В эту минуту из дома во двор вышел штурмовик. Молодая сказала:
– Откуда это ты взялся во всем параде? Не с виноградника же?
Мужчина крикнул:
– Да что вы, бабы, спятили, что ли? Нашли время с бельем возиться! Просто стыдно! В деревне спрятался один из этих, вестгофенских! Мы тут все обыщем.
Молодая воскликнула:
– Вечно что-нибудь. Вчера – праздник жатвы, а позавчера – Сто сорок четвертый полк, а нынче – беглецов ловить, а завтра – проедет гаулейтер… А репа? А виноградник? А стирка?
– Заткнись, – сказал мужчина, топнув ногой. – Почему ворота не заперты, я вас спрашиваю? – Стуча сапогами, он пробежал через двор. Только одна половина ворот была растворена. Чтобы закрыть ворота, надо было распахнуть и вторую и затем захлопнуть их одновременно. Старуха помогала ему.
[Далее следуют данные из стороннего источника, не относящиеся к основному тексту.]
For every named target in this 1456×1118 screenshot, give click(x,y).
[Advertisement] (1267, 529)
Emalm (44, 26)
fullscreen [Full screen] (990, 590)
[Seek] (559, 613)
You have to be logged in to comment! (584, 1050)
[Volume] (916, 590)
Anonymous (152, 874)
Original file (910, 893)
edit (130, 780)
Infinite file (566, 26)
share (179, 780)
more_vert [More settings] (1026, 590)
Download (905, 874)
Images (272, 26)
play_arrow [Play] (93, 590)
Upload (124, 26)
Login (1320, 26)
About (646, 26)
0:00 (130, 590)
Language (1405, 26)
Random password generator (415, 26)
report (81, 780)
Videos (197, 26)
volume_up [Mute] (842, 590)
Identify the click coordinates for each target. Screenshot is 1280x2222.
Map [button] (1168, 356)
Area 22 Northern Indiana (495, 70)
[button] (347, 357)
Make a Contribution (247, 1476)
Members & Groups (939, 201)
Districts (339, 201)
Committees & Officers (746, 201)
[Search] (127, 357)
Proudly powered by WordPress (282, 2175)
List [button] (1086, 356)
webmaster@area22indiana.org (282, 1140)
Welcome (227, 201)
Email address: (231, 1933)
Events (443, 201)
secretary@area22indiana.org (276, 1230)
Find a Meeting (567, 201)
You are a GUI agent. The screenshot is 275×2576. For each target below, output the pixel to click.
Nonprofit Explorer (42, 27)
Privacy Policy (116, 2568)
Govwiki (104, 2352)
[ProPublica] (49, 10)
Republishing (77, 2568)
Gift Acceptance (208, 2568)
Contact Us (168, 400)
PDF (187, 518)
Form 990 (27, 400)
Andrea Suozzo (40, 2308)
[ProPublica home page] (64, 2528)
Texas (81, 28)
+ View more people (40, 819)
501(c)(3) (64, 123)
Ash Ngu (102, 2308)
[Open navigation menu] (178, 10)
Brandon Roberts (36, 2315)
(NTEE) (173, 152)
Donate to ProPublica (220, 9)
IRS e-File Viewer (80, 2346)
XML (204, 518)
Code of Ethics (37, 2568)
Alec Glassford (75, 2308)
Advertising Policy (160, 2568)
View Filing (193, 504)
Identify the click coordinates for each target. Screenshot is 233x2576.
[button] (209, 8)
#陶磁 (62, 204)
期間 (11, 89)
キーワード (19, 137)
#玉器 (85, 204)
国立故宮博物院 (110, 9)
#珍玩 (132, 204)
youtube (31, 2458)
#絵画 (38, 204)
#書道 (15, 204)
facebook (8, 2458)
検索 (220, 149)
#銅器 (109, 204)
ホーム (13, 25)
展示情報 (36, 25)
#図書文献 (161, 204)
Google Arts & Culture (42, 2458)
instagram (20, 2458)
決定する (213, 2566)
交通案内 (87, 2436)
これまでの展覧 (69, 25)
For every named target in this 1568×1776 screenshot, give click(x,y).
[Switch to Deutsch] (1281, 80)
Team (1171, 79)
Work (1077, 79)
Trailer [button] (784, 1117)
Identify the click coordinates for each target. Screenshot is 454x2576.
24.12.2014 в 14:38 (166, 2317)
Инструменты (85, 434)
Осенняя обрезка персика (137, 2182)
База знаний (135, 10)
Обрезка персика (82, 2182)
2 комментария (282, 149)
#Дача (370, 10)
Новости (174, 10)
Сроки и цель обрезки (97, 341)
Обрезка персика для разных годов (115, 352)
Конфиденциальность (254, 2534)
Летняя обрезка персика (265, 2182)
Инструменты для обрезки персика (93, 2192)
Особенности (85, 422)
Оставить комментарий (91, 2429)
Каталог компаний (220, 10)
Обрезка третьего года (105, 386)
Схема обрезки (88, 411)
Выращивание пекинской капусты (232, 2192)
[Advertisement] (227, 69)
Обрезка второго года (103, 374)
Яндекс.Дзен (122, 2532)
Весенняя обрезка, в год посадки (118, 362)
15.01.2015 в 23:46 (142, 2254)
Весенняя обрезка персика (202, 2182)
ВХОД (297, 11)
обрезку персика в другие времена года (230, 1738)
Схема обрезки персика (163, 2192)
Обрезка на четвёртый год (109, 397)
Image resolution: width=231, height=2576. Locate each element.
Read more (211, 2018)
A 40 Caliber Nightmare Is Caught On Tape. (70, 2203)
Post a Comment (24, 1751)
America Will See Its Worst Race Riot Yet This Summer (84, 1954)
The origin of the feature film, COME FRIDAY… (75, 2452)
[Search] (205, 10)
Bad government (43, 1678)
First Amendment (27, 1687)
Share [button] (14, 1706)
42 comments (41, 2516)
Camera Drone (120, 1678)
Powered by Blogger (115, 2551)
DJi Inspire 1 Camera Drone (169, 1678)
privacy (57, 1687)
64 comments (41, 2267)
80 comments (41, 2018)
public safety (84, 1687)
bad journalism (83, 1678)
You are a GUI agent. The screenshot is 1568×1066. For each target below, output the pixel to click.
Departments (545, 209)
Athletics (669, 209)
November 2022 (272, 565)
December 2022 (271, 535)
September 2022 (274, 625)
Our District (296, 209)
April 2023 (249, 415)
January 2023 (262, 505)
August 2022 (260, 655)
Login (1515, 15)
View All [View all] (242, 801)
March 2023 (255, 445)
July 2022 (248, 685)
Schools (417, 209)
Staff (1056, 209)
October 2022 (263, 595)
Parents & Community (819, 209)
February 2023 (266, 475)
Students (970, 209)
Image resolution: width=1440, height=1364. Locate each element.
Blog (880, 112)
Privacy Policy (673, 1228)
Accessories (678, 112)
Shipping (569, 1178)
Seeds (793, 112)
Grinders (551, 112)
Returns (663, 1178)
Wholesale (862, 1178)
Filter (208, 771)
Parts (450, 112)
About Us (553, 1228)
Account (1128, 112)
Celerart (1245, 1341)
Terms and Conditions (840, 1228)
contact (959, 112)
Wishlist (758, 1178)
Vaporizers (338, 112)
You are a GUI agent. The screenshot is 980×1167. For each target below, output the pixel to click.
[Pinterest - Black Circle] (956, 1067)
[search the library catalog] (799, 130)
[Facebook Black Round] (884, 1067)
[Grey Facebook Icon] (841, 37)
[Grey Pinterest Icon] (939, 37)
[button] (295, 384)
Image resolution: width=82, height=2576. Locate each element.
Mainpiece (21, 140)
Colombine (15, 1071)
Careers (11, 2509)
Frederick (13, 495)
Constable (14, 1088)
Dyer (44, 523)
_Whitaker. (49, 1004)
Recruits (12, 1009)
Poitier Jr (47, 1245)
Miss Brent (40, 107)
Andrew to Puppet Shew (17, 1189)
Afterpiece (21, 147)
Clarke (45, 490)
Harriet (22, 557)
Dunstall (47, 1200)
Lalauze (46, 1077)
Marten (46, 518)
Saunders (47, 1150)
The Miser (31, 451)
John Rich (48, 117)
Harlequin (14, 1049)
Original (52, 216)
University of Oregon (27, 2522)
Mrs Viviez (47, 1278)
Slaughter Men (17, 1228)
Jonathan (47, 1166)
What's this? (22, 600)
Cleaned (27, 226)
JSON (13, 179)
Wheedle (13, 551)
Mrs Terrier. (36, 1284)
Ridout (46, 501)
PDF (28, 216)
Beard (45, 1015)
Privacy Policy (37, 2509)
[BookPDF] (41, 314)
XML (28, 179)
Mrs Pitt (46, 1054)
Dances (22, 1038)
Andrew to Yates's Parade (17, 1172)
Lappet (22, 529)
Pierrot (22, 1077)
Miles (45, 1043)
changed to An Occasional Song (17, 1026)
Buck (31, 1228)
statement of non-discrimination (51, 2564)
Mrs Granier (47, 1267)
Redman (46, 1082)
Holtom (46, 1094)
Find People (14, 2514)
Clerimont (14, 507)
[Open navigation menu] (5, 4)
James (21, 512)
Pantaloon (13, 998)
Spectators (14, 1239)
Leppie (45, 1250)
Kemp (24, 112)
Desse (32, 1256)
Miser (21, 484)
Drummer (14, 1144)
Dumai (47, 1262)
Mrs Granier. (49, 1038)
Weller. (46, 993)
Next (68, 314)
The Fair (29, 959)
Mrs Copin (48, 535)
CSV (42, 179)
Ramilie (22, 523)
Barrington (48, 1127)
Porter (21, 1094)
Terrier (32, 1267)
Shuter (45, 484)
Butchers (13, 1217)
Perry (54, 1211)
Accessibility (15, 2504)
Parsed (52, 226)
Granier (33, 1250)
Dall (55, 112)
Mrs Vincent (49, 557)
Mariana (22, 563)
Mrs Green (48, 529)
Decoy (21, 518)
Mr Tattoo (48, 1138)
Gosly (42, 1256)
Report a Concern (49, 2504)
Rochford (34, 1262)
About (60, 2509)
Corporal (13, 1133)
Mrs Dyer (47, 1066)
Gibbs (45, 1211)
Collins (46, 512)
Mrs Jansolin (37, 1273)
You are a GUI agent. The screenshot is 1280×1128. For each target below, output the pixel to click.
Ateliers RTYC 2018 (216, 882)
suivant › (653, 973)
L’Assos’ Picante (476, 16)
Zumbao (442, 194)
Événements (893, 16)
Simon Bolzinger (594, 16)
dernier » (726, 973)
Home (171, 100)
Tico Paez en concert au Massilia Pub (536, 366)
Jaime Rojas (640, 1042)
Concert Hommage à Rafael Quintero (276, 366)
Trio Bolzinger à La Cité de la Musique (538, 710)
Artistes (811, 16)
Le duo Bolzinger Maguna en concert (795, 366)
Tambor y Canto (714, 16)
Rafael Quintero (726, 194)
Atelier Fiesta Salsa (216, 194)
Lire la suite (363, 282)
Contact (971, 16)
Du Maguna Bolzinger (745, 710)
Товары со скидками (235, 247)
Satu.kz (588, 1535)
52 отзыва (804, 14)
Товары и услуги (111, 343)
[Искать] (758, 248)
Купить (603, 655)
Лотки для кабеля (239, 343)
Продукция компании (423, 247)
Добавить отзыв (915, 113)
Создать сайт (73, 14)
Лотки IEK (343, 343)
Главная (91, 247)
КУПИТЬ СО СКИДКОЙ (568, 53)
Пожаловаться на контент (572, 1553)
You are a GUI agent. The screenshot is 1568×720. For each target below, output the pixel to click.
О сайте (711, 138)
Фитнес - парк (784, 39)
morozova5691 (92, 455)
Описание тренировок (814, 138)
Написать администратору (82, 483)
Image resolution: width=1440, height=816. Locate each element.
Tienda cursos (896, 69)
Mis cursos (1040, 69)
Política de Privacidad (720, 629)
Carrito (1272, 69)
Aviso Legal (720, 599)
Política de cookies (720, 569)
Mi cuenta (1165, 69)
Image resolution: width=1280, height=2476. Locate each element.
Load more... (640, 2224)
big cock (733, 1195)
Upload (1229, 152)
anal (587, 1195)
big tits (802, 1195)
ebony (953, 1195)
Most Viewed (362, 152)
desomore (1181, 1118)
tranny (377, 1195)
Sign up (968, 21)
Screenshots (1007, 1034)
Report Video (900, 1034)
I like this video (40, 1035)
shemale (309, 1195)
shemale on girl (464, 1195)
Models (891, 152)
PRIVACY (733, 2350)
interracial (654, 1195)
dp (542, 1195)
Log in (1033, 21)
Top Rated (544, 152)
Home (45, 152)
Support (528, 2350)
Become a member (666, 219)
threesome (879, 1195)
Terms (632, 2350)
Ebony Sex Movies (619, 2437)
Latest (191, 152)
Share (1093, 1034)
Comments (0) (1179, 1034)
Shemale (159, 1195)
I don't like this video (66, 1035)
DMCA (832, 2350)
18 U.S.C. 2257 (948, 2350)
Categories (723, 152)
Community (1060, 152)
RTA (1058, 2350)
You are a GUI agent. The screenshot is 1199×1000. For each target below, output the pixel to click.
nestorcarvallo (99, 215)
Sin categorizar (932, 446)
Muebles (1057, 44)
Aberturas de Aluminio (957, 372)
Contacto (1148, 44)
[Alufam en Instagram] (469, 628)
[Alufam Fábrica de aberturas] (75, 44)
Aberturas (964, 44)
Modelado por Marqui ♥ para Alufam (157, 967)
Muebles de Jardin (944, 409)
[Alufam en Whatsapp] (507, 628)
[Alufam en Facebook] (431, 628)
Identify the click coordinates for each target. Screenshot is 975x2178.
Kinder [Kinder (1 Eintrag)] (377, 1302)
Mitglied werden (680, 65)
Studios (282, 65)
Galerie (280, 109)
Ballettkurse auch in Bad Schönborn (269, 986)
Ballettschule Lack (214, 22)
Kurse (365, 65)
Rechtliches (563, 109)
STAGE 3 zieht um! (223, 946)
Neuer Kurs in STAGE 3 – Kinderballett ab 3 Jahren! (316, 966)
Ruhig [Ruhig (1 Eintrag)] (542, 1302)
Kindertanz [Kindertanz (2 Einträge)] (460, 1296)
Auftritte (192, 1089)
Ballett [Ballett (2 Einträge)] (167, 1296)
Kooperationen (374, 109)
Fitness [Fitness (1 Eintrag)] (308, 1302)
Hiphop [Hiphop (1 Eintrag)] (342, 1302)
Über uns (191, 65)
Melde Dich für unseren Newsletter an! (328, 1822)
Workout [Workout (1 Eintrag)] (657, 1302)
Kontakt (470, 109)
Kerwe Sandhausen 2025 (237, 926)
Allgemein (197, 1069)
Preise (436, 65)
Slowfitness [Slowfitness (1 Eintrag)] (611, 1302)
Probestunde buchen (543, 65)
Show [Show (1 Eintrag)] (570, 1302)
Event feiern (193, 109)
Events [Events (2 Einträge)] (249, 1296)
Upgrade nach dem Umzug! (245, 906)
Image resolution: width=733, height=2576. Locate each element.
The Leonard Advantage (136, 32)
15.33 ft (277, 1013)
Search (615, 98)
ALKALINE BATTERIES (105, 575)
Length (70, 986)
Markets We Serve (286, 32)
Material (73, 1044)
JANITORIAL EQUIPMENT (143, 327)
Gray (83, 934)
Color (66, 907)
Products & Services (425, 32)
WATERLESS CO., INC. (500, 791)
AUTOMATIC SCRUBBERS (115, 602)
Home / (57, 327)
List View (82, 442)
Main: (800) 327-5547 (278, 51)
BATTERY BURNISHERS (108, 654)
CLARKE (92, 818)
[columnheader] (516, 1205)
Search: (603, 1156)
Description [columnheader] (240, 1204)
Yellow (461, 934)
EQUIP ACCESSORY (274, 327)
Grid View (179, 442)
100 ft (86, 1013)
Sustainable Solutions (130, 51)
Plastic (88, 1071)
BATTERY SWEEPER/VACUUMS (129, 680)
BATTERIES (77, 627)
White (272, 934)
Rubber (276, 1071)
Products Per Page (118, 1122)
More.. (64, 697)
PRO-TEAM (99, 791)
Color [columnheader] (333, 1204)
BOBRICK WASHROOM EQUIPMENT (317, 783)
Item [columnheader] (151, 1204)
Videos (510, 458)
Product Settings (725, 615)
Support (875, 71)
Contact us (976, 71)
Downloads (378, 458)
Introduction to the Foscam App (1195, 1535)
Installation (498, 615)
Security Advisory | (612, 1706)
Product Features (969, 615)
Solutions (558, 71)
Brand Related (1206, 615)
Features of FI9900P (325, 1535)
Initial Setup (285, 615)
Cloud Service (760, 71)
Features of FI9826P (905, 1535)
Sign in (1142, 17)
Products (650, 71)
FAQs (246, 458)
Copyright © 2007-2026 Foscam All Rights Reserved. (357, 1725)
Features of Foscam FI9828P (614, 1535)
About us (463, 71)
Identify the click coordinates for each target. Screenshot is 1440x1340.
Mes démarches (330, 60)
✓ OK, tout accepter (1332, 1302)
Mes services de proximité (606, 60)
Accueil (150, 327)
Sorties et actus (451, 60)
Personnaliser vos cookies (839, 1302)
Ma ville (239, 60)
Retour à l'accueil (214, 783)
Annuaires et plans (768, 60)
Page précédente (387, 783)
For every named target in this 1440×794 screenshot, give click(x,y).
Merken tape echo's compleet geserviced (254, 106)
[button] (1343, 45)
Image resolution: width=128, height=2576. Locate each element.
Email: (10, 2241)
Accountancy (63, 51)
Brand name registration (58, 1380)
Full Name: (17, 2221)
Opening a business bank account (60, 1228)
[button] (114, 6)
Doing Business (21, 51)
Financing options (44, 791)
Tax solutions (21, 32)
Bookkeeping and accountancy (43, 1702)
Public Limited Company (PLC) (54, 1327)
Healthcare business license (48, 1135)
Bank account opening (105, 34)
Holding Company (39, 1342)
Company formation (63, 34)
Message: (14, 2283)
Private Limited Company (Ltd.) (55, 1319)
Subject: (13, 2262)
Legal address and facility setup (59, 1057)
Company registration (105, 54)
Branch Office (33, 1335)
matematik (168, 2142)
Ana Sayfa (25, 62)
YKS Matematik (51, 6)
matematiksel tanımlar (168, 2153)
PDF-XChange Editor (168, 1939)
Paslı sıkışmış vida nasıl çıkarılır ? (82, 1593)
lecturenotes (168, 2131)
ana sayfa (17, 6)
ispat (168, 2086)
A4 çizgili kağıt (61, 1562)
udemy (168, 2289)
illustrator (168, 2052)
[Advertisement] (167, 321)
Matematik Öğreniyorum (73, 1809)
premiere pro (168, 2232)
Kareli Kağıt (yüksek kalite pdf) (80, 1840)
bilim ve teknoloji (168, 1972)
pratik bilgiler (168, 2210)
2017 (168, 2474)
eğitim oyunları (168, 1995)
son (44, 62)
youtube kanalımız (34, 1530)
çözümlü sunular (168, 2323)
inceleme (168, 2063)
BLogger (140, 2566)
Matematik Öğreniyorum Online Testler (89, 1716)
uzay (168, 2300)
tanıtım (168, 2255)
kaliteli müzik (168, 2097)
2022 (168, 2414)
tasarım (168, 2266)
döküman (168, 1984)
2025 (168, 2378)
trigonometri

"Валлау, Валлау", – думал Георг.
– Анна, – сказала старуха, – задвинь-ка засов. – И добавила: – В прошлом году об эту пору у меня еще хватало сил.
Молодая пробормотала:
– А я-то па что?
Едва засов был задвинут, как к шуму в деревне примешался особый, новый шум: по улице гулко затопало множество сапог и в только что запертые ворота забарабанили кулаки. Анна отодвинула засов, и во двор ворвалась кучка подростков из гитлерюгенда, крича:
– Впустите нас, тревога, мы ищем!… Один тут в деревне спрятался. Ну, живо! Впустите нас!
– Стой, стой, стой, – сказала молодая женщина. – Вы здесь не у себя. А ты, Фриц, иди-ка на кухню. Суп готов.
– А ну, мать, пусти их. Ты обязана. Я сам им все покажу.
– Где это? У кого? – крикнула молодая. Старуха с неожиданной силой схватила ее за локоть. Мальчишки с Фрицем во главе один за другим перемахнули через бельевую корзину, и их свистки уже доносились из кухни, из конюшни, из комнат. Дзинь – вот и разбилось что-то.